EDM Thursday Briefing: UN Passes Sanctions on North Korea, Apple Gains Support
Emergency and disaster management briefing for March 3, 2016: The UN passes sanctions on North Korea, Apple gains support from advocacy groups, Google helps fund a Zika virus program through UNICEF, and Portland's prided air quality is now suspect.
- By a unanimous vote of all 15 members of the UN Security Council on Wednesday, the UN imposed a fifth set of sanctions against North Korea. The United States wrote the resolution, which was backed by Pyongyang's only ally, China. The sanctions came in direct response to the nation's recent rocket launch and the its fourth nuclear test.
- The imposed sanctions, which took seven weeks to negotiate, were some of the toughest ever adopted against North Korea since its first atomic detonation in 2006. The sanctions include prohibiting sales of rocket and aviation fuel, banning raw material exports, such as gold, titanium, and iron ore, and the inspection of all cargo -- both to and from the nation.
- The new sanctions also include trade and banking restrictions, and the banning of luxury goods sales to the nation, such as sports equipment, expensive watches, and jet skis. The implementation of these sanctions is reportedly largely dependent on Beijing and to some extent, Russia.
- Apple, in its ongoing fight against unlocking the dead terrorists iPhone, has now gained the support of three separate advocacy groups -- Access Now, the American Civil Liberties Union (ACLU), and Wickr Foundation. The ACLU filed a document in support of Apple, citing concerns over developing security-weakening software ~ which can seriously impact the privacy of citizen's and pose a threat to cybersecurity.
- Access Now and the Wickr Foundation filed similar documents, indicating their concerns over the software's threat to cybersecurity and citizen's privacy and its implications for global human rights. These efforts follow on the heels of other tech giants whose filings also support Apple, including Google, Facebook, and Microsoft Corporation.

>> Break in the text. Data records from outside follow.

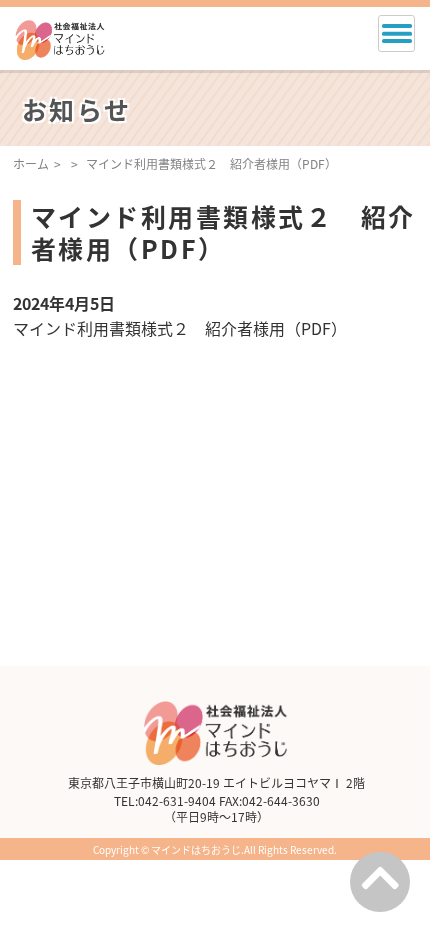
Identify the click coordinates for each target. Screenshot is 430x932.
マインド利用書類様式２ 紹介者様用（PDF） (180, 328)
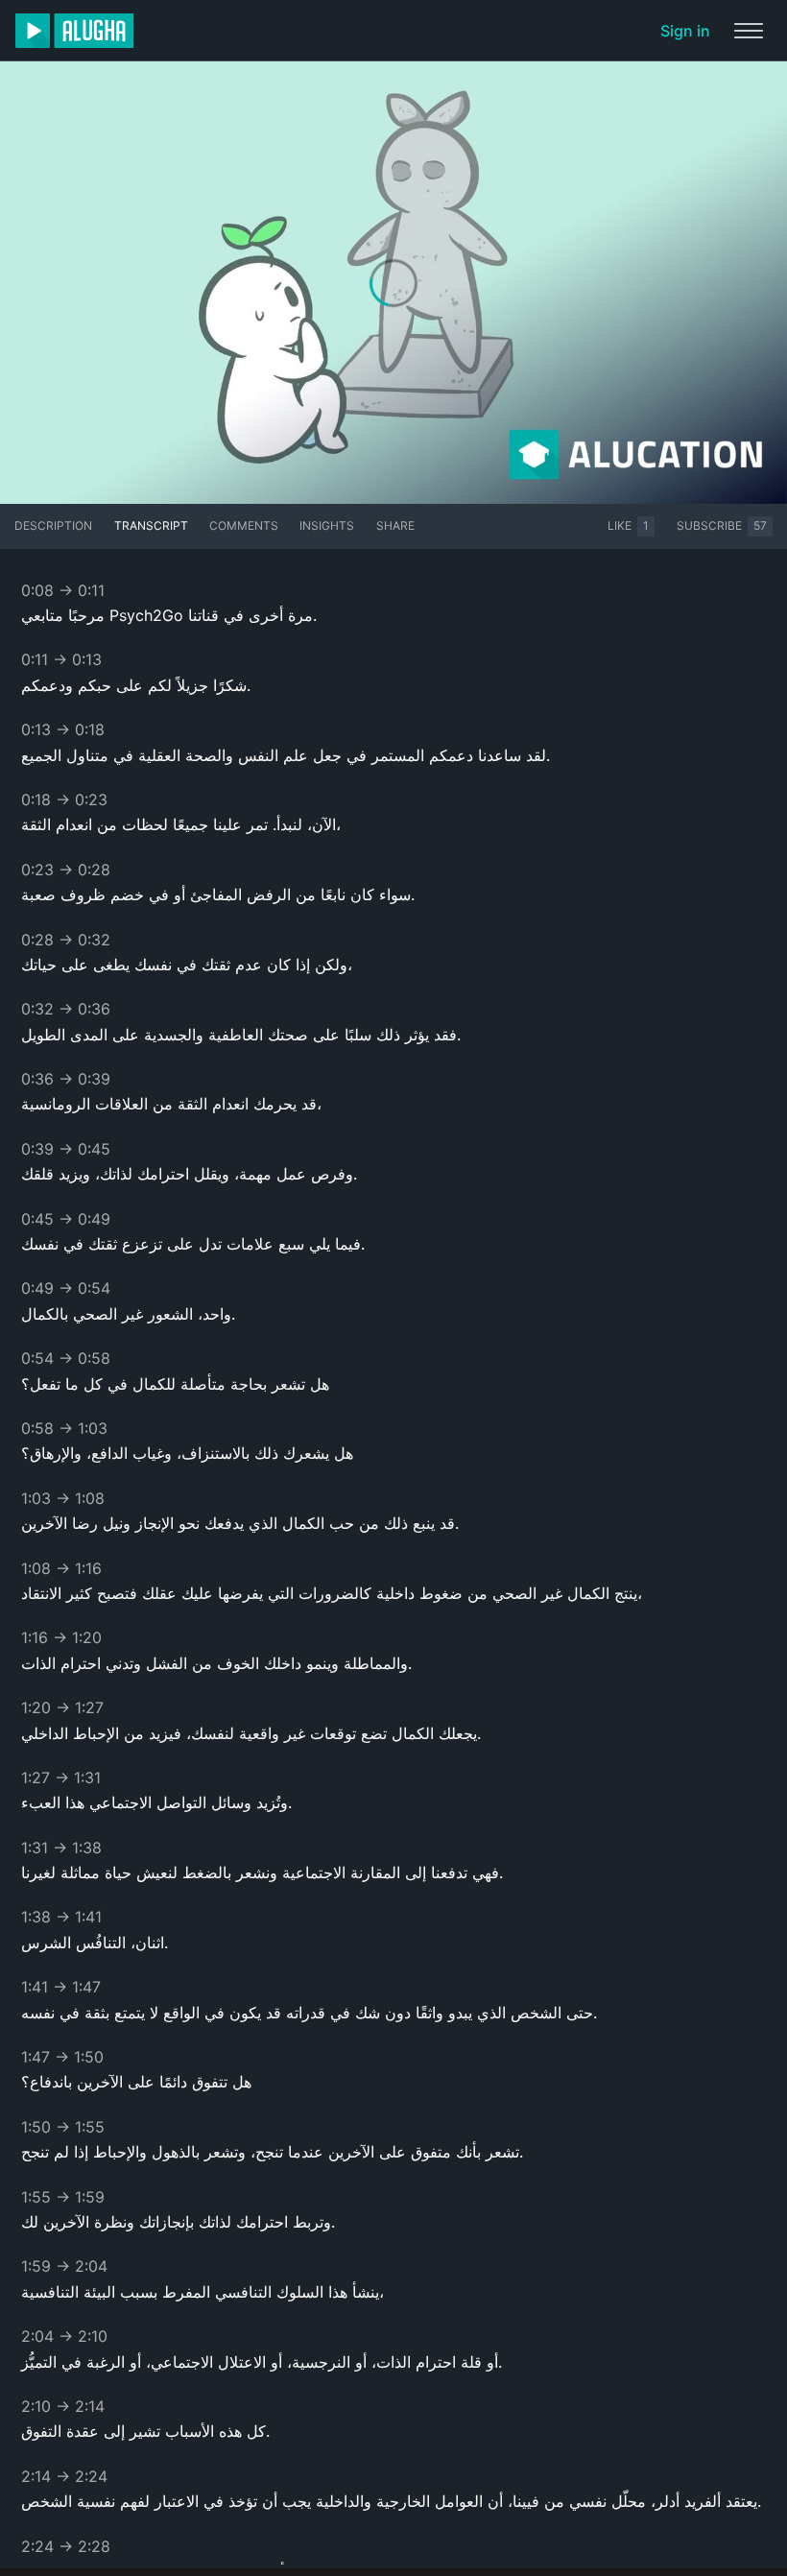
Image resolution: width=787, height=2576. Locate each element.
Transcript (151, 525)
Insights (326, 525)
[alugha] (74, 30)
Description (53, 525)
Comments (243, 525)
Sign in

- The family of an Ohio boy, James Austin Hancock, the 14 year old accused of opening fire on his classmates during lunch at a school in Madison, has sent a statement indicating their devastation over the incident and noted they are praying for the injured students to recover quickly. Hancock is currently denying the six charges, which include two counts of attempted murder, and a move to adult court is being considered by Butler County authorities.
- In ongoing efforts to fight the Zika virus outbreak, Google has given a grant worth $1 million dollars to UNICEF. Goals of the grant program include reducing the infected mosquito population, helping to raise virus awareness, and efforts to help develop vaccines and cooperate with local governments and their communities to prevent disease spread.
- The company has also committed to helping UNICEF analyze data with a team of data scientists, designers, and engineers, including weather and travel patterns, to map the virus and project its spread. The virus, which has been linked to Guillian-Barre syndrome, and may be tied to an increase in microcephaly births, was declared a public health emergency by the World Health Organization in February.
- In Portland, Oregon, moss samples taken from trees across the city revealed toxic heavy metals, shocking resident's and causing concern. What's worse, surprisingly high concentrations of cadmium, a toxic heavy metal associated with liver malfunctions and cancer, were in the samples taken in close proximity to the city's two glass factories. Residents are worried, especially when authorities advised those living near the glass factories to skip gardening until recent soil and air samples can be analyzed.
- Amid the ongoing investigation into the city's air pollution, Oregon's Department of Environmental Quality Director, Dick Pedersen, resigned abruptly on Tuesday, citing health concerns. His departure was announced just prior to confirmation that another individual, David Monro, is also leaving the agency. Reports indicate the agency has been slow in responding to the crisis, failing to immediately notify schools of lead and arsenic found in soil samples, and struggling to effectively coordinate with government agencies.